Medical aid would be nearly impossible for the millions and millions exposed to volcanic ash which forms a cement-like coat on the inside of the lungs. The global climate could cool by 12 degrees leaving almost all Americans in an apocalyptic freeze. It’s a scenario almost too horrid to envision.
Yellowstone is certain to erupt again. It’s just a matter of time. When? Folks at the USGS don’t think it’s anywhere in the foreseeable future. It was 800,000 years between the first and second explosions, then another 636,000 years to the third. And it’s been 664,000 years since Yellowstone’s last big sneeze and today, doing the math, that’s an average eruption every 718,000 years. So, we have another 54,000 years yet to go till we’re on target.
Still, 54 millennia don’t keep some from getting excited and their stories from going viral. In early 2014, one of Yellowstone’s seismic monitors called B944 went haywire and began broadcasting erroneous, actually crazy, data on a public viewer. It got picked up by a website called End Times Forecaster that calculated through Biblical algorithms and the Friday Crescent Moon Death Day Cycle that Armageddon would strike on March 28, 2014. Using the Batman Map Strike Zone (don’t ask) they pinpointed the epicenter of destruction right smack dab in the middle of Yellowstone Lake.

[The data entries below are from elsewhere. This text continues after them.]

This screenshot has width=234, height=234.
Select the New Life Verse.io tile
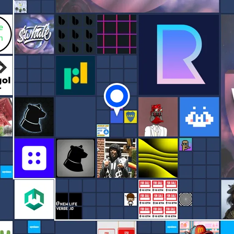pyautogui.click(x=69, y=206)
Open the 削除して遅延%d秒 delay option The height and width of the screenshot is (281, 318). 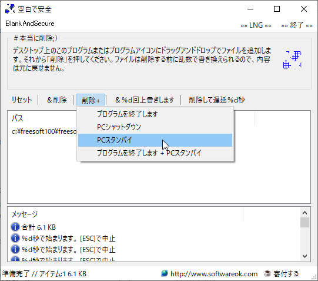[x=217, y=100]
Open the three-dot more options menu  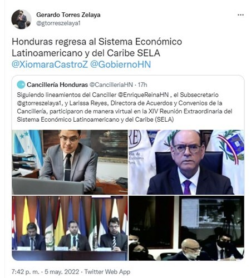pyautogui.click(x=240, y=15)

Now this may sound like a load of tinfoil crapped on a parent’s-basement-dweller’s head by a diarrhetic seagull, but don’t laugh. On March 30, 2014, a 4.8 magnitude earthquake—its epicenter at Yellowstone Lake—shook the entire park. It was the largest Yellowstone quake in the previous 34 years.
So, setting aside feeds from the Bunker Report and, instead, relying on solid USGS scientific data, I’d say it’s perfectly safe to take the grandkids on a Yellowstone vacation next summer. You won’t have to sacrifice them to appease the angry volcano. Just make sure they don’t pet the fluffy cows.

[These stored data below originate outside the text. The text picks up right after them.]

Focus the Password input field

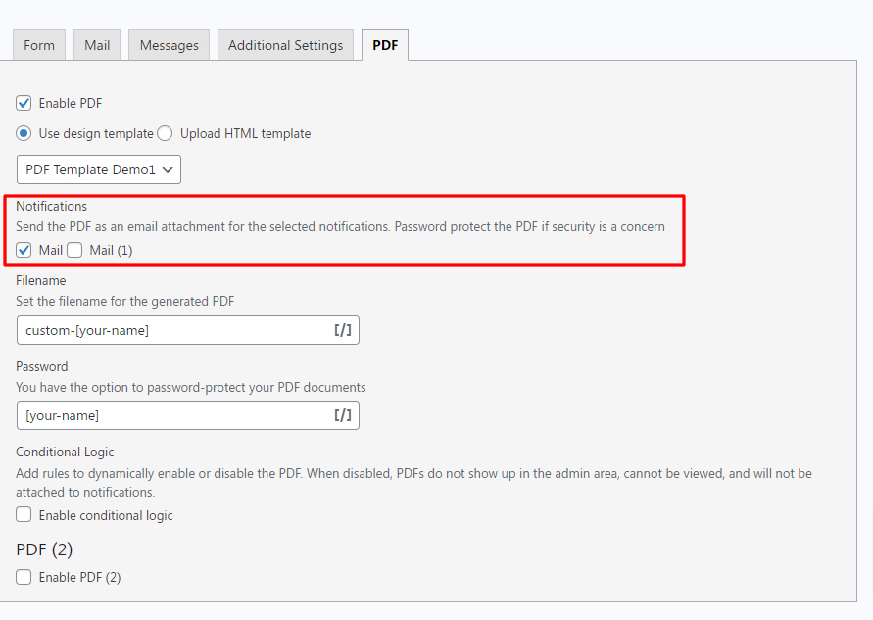171,415

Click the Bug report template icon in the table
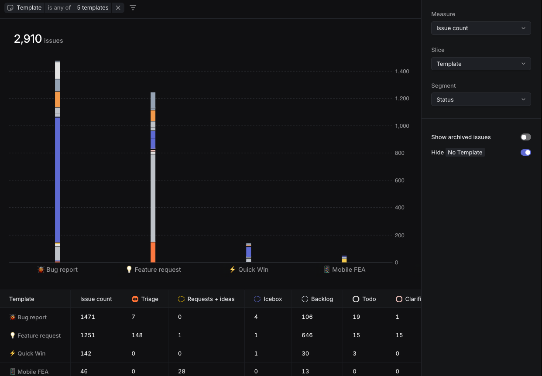coord(12,317)
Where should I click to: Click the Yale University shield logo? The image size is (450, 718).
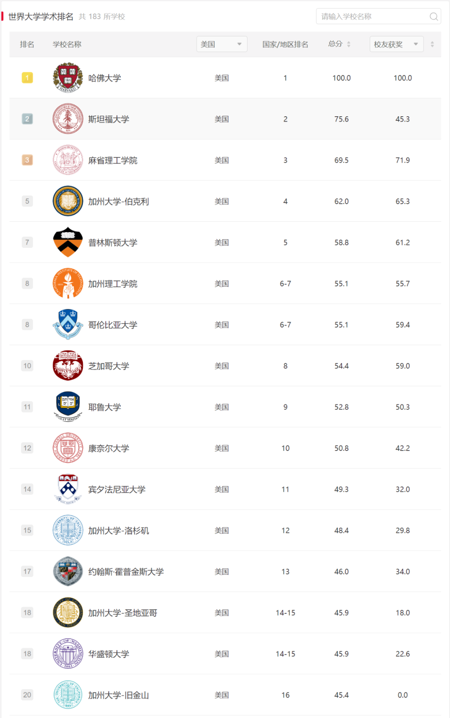pyautogui.click(x=68, y=407)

The fluffy cows… hahahahaha!
The book I’m writing (Mayhem #9) is set at Yellowstone, so I did much of the same research. Great minds think alike!
It’s a small world, Sue. For sure. When we were yaking the other day, you said you were on Mayhem 9 but not that the setting was Yellowstone. So, yes, great minds think alike. Sadly, small minds seldom differ 😉 Oh, and excuse the yak pun. They, too, are fluffy cows.
Beautiful article, Garry. When we visited Yellowstone some years back, I was awed by the sulphur pits, the mud pots, the geysers, and everything else. That’s when I first learned about the giant volcano. Yikes.
I’ve never been there, Kay. It’s on the bucket list… as are so many spectacular places in America that’ve been preserved through the National Park Service. Thanks for dropping by today, my friend.
This was so interesting – and frightening! – and a massive undertaking to write about! As usual, you did superlative research! Thank you, Garry! Best regards, Terri
Why, thank you, Terri. I try to find topics I’m interested in, research and write to understand, then share them thinking that others might get value, too. I have to admit that I stole a lot of information off the USGS and National Parks websites. Good writers borrow. Great writers steal, as they say.